Bağış süreci nasıl işliyor?

Covid-19 hastası olduğu klinik testlerle kanıtlanmış ve tedavi sürecinin üzerinden 14 gün geçmiş kişiler bağışta bulunma başvurusunda bulunabiliyor.

 

Kızılay da tüm Türkiye çapında Covid-19 tetkiki istenen hastaların bilgilerinin girildiği halk sağlığı yönetim sistemi veri tabanına erişiyor. Bu listelerden iyileşen hastalar aranarak plazma bağışçısı olmak isteyip istemedikleri soruluyor.

 

Bağış yapılmadan önce söz konusu kişiye tekrar test yapılıyor.

 

Test sonucu negatif çıkanlar, Kızılay'ın plazma için belirlediği kan bağışı noktalarına gidiyor.

 

Ardından bağışçının onayı alınıyor ve kan vermesinde sakınca olup olmadığının tespiti için muayene ediliyor, kanına laboratuvar testleri uygulanıyor.

 

Test sonuçları uygun olan bağışçının kanında bulunan plazma, aferez cihazında ayrıştırılarak alınıyor, kandaki diğer bileşenler bağışçıya geri veriliyor.

 

İşlem 45-60 dakika sürüyor

 

Prof. Dr. Azap, "Bağışçı olmanın herhangi bir zorluğu yok. Kan bağışçısı olmakla aynı şey. İşlem birebir aynı" diyor.

 

İsmail Kayar da 14 günlük karantina sürecinin ardından plazma bağışında bulunmadan bir gün önce hastaneye çağrıldığını anlatıyor:

"Detaylı kan tahlilleri ve koronavirüs testi yine yapıldı. Test sonucu tekrar negatif çıktı. Kanda antikor ürediği tespit edildi. Kan verebileceğim söylendi."

 

Hastalık, ameliyat geçmişi ve sigara kullanımı gibi soruların olduğu bir form doldurduktan sonra kan verdiğini anlatan Kayar, işlemi şöyle özetliyor:

"Bir makine var. Koldan damar yolu açıyorlar. İğneyle bağlanıyorsunuz makineye. İşlem yapılırken bir ağrı, sancı yok. Bazen 'elini sık, bırak' diyorlar. Makine kanı alıyor, ayrıştırıyor, sonra geri veriyor."

 

İmmün plazma bağışı, ilk bağışın yapıldığı tarihten itibaren 7-10 gün aralıklarla bir ayda en fazla 3 kez yapılabiliyor.

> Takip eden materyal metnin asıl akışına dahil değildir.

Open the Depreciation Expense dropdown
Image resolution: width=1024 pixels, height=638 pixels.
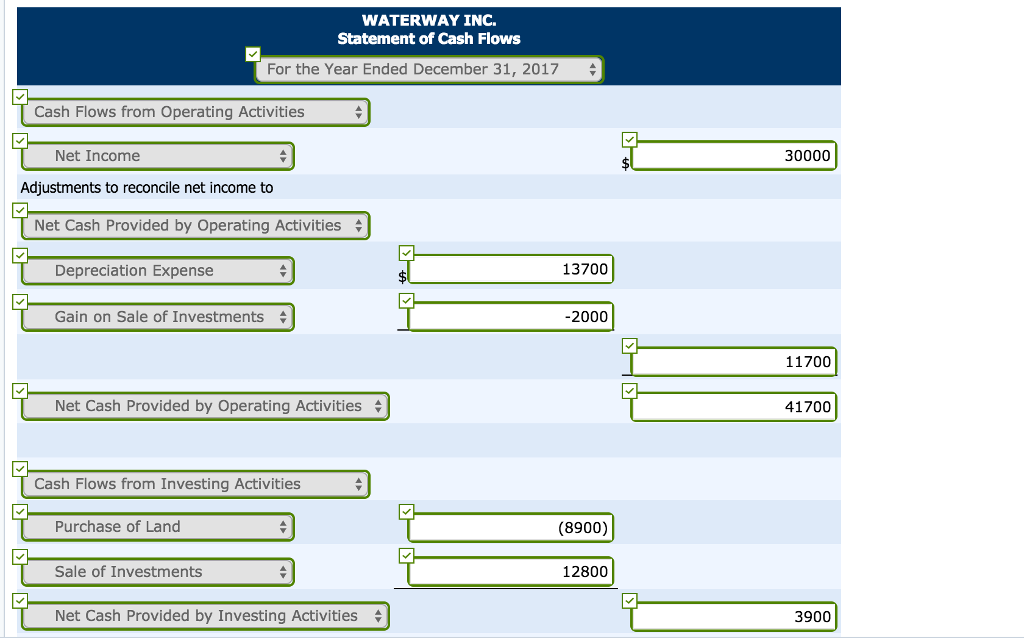pos(157,270)
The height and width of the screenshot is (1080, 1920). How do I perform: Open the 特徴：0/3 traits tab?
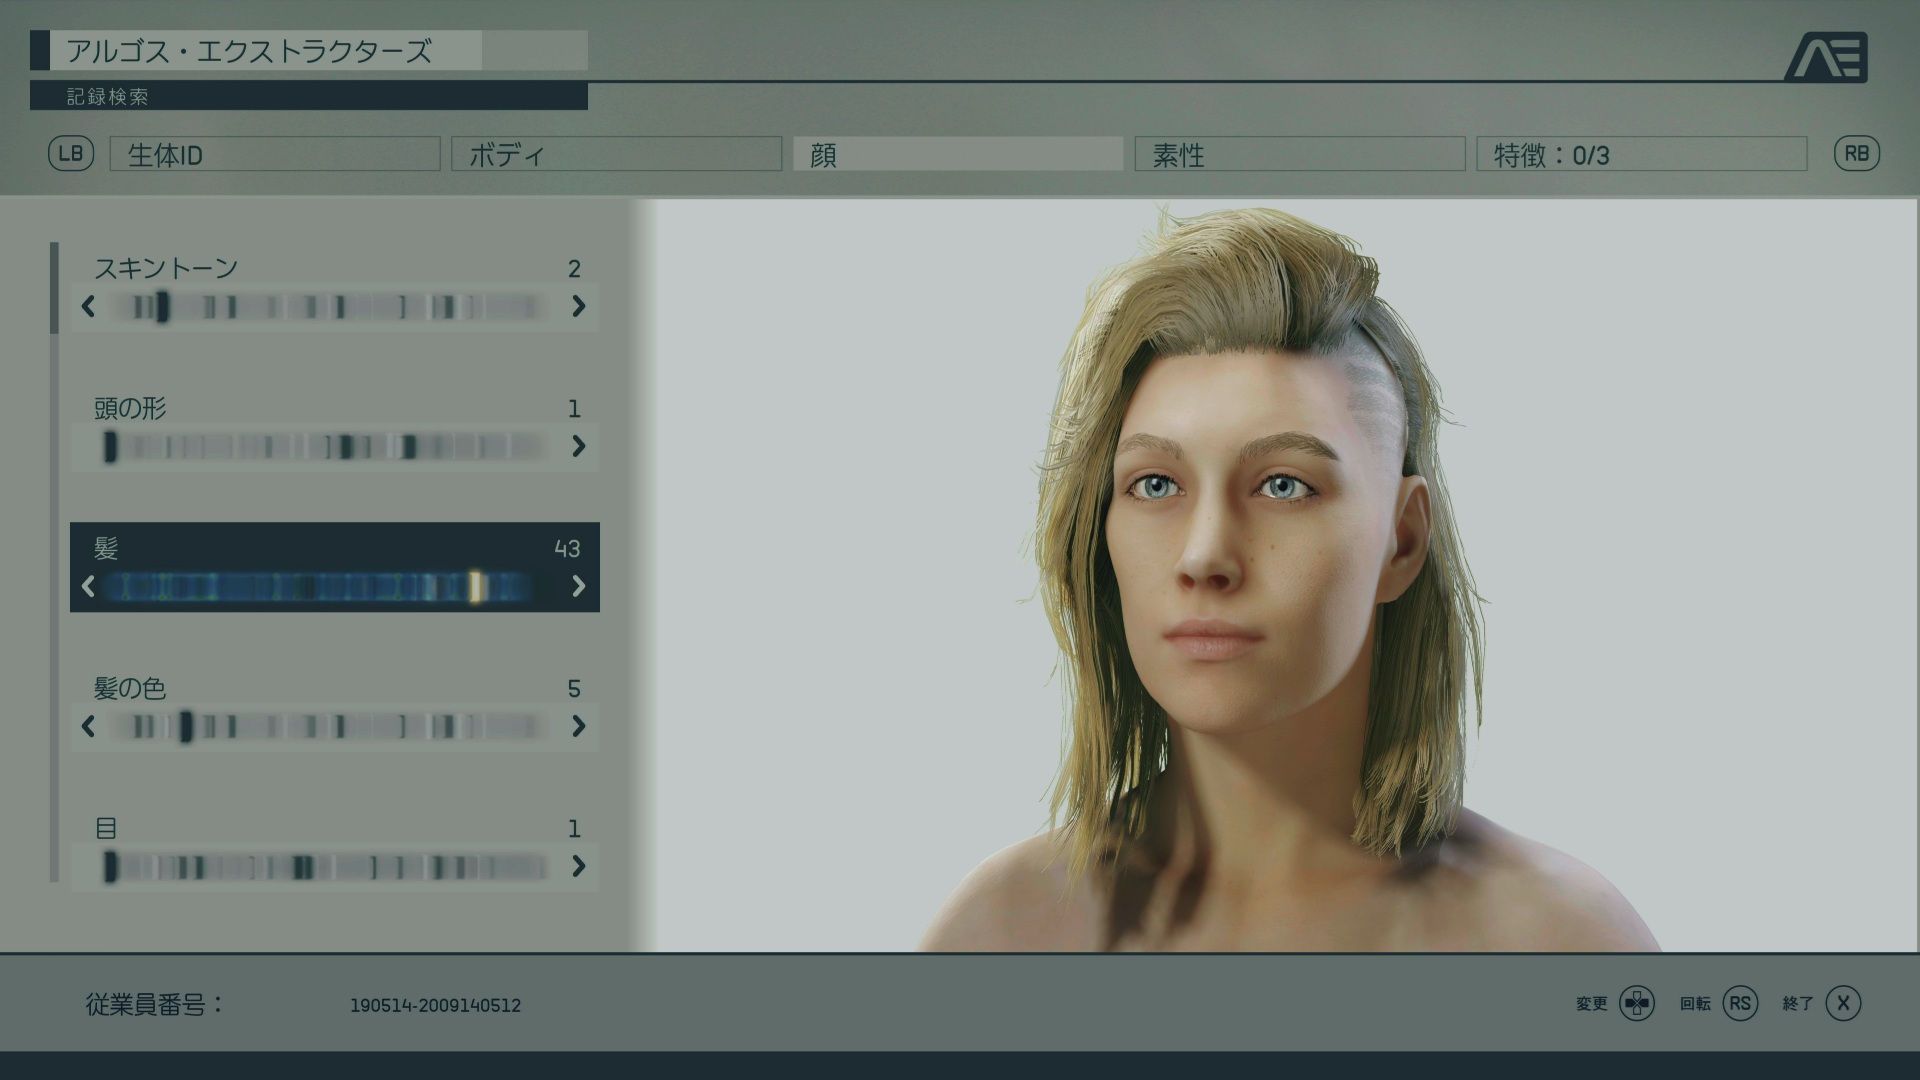tap(1641, 154)

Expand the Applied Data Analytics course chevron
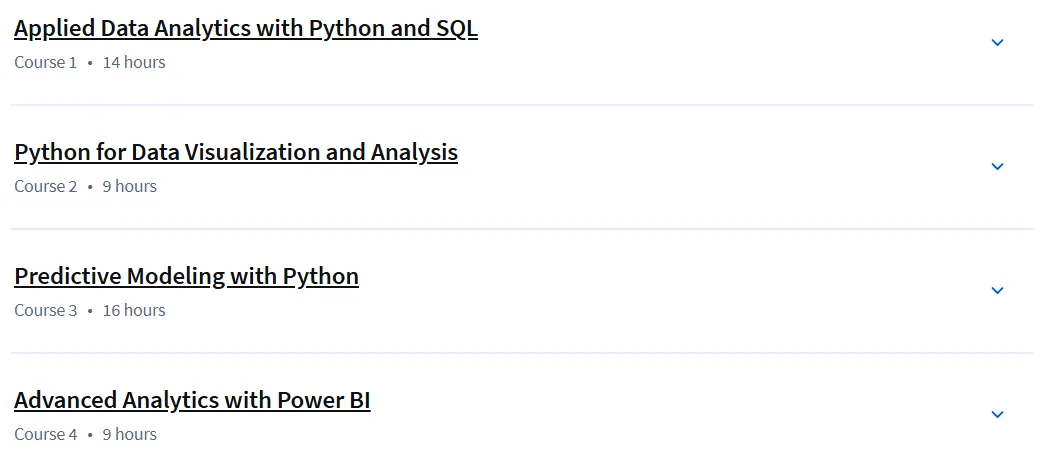[x=997, y=43]
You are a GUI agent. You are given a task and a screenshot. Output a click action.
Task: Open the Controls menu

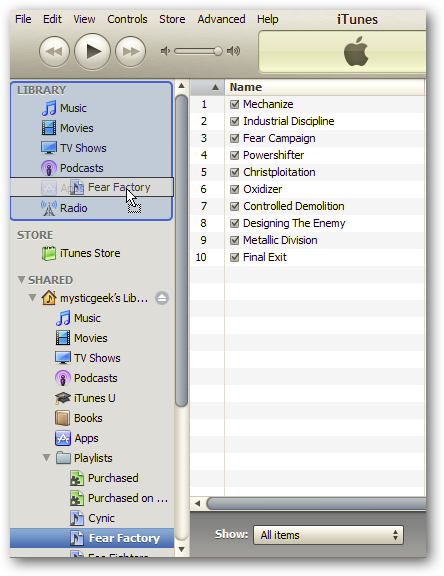coord(127,19)
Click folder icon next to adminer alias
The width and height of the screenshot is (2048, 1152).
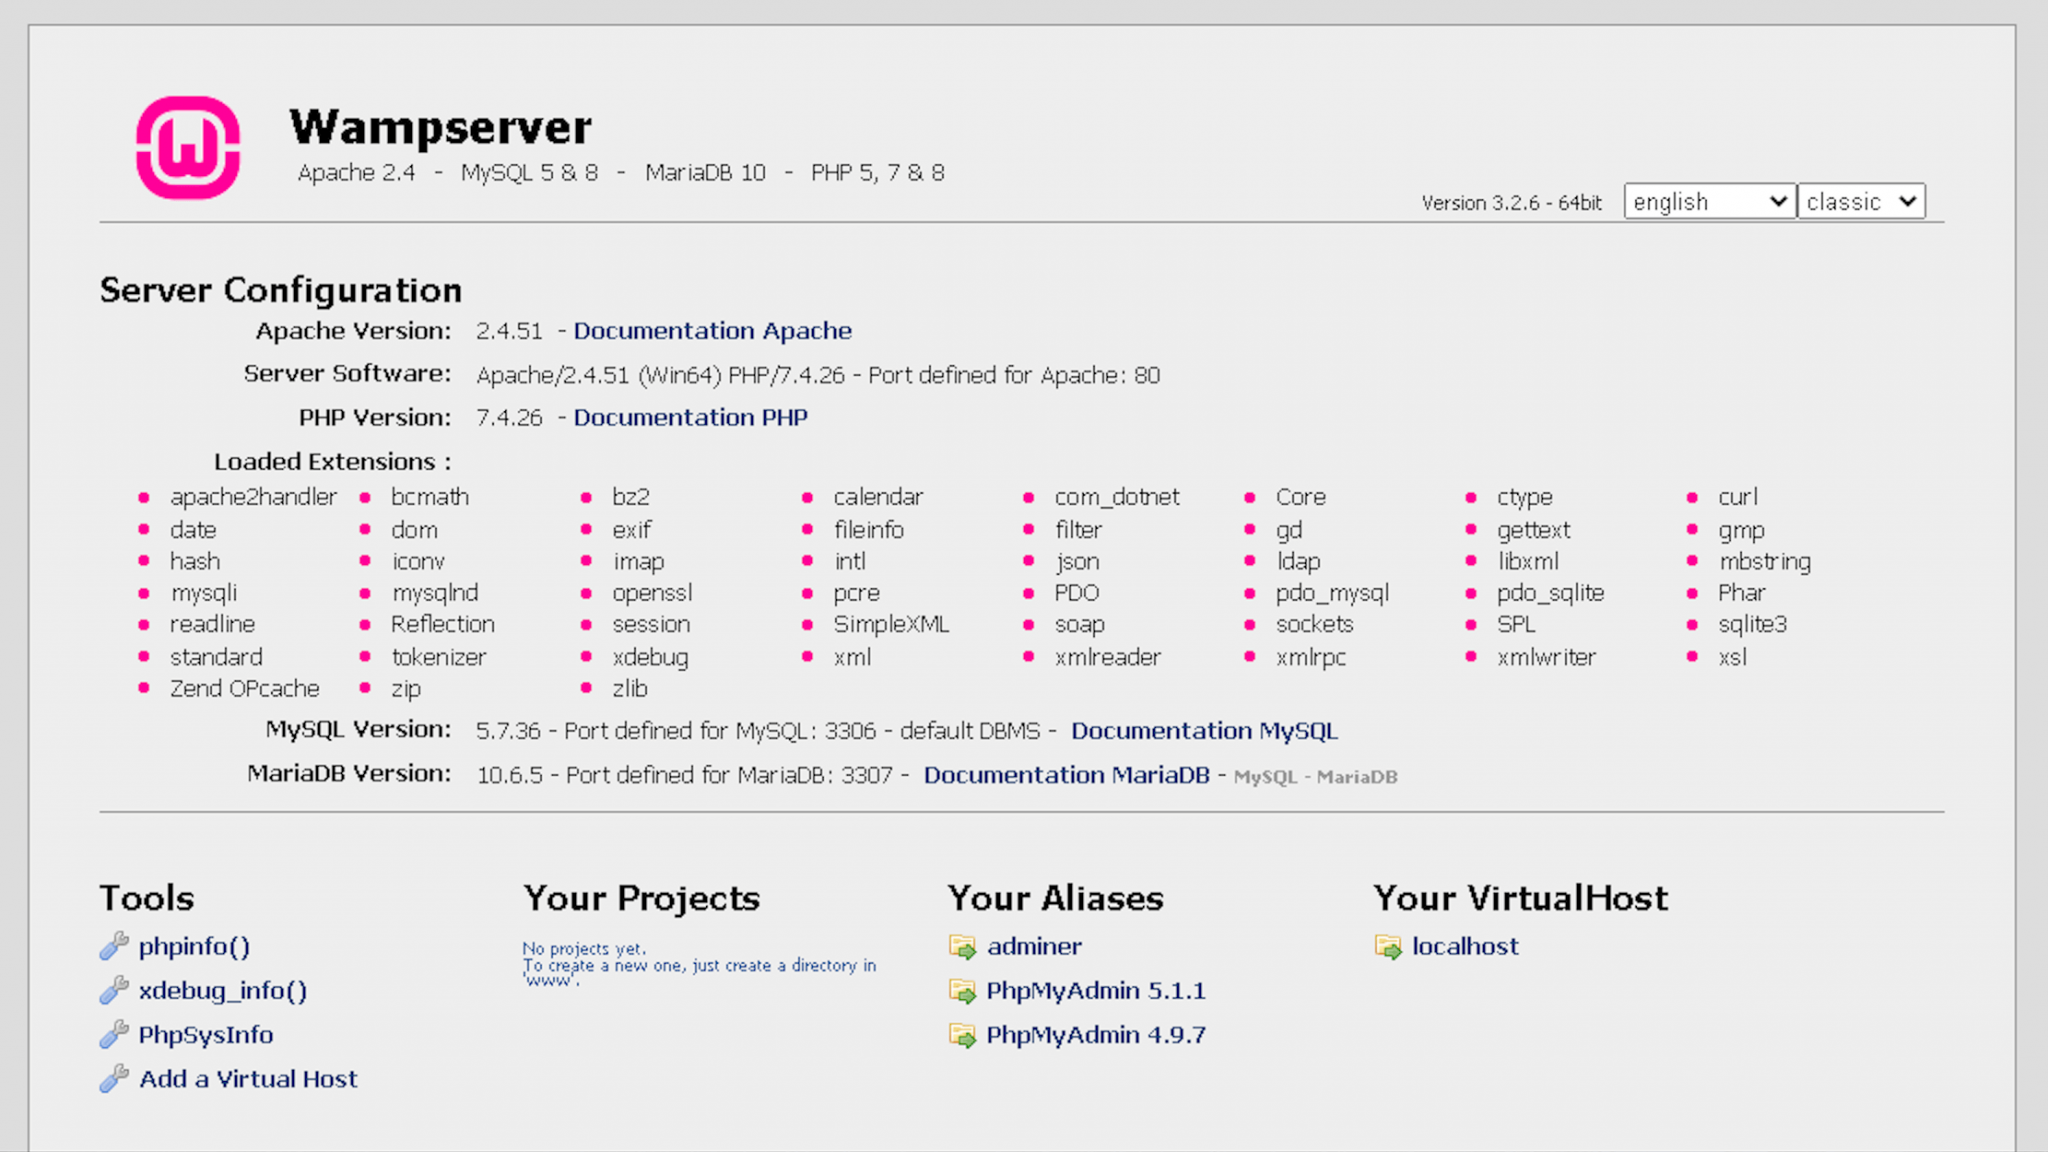click(x=962, y=946)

Kayar'ın plazmaları 3 kişide kullanılmış. "'Normalde donduruyoruz, ihtiyaç halinde veriyoruz, ama çok bekleyen var' dediler. 'Durumları da iyiye gidiyor' dendi ertesi gün."

 

Kayar, röportajın yapıldığı günün ertesi günü tekrar bağış yapmayı planlıyordu. Ondan bir hafta sonra da 3. kez bağış yapacağını söyledi.